Match format and tiebreak rules on the scoreboard
A match consists of either best-of-three sets—standard for most professional tournaments and club matches—or best-of-five sets, used in men’s singles at Grand Slams and some championship events. Best-of-three means the first player to win two sets wins the match; best-of-five means the first player to win three sets wins. This format determines how many set columns appear on the scoreboard: three columns for best-of-three, five for best-of-five. Unused columns remain blank or show zero when a match concludes early.
A tie-break game occurs only when a set reaches 6-6 in games. Unlike regular scoring, the tie-break uses straight numerical scoring starting from 0—the first player to reach seven points with a two-point margin wins the tie-break and the set 7-6. Some tournaments, particularly the final set at Grand Slams such as the Australian Open and Roland-Garros, replace the full third set with a 10-point super tie-break—also called a Championship tie-break or match tie-break—where the first player to reach 10 points with a two-point margin wins the match immediately. The decisive game scoreboard handles tie-break scoring with numerical discs covering a 0–7 or 0–10 range, separate from regular game scoring, making it visually clear when a tie-break is in progress. The tennis scoring system maintains the two-point margin principle at every level—from a single point at deuce to a deciding set—to preserve competitive integrity throughout the match.
Frequently Asked Questions
How do you read the scoreboard in tennis?
Tennis scoring reads left to right: start with the player names, then check the game score in the middle section— love, 15, 30, 40, deuce, or advantage—then scan the set columns to see how many games each player has won per set. The serving indicator, a dot or symbol next to a name, confirms whose service turn it is.
All three elements together give you the complete match situation: the current game score, the set score, and which player is serving. Read them in that order and tennis scoring becomes straightforward, not abstract.
What does a score like 6-4, 2-3 mean on a tennis scoreboard?
The set score 6-4 means the first player won six games in that set, their opponent won four—first set closed. The second figure, 2-3, is the live game score in the current set: the second player leads 3-2, because each number belongs to the player in the corresponding column.

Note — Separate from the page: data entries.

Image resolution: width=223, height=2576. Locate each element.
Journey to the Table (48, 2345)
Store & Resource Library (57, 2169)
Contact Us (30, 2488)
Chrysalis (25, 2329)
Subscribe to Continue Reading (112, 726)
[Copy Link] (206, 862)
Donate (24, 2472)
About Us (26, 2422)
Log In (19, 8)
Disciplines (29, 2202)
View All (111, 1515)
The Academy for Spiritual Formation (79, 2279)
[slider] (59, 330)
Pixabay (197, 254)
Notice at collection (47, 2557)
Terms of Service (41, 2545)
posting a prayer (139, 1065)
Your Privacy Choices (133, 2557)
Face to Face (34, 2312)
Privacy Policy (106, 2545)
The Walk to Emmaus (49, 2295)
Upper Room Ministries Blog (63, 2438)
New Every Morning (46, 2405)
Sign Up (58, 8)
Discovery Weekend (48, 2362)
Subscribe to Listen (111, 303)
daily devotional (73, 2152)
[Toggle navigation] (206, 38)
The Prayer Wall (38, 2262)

Once you identify which column belongs to which player, the set score reads immediately. Tennis scoring requires a player to reach the game totals needed for a set or match win, so every number on the scoreboard reflects a precise, earned point tally—not an approximation.
Why does the scoreboard sometimes show a number in brackets after a set score like 7-6 (7-4)?
The bracketed number is the tie-break score. When a set reaches 6-6 in games, a tie-break is played—scored numerically 0, 1, 2, 3 rather than love, 15, 30, 40—and the first player to reach seven points with a two-point margin wins that set at 7-6.
The notation 7-6 (7-4) means the set winner clinched 7-6 overall, winning the tie-break 7-4. That bracket instantly signals the set was decided by a tie-break, not by a standard sequence like 6-4 or 7-5—which prevents misreading close set outcomes on the scoreboard during a match.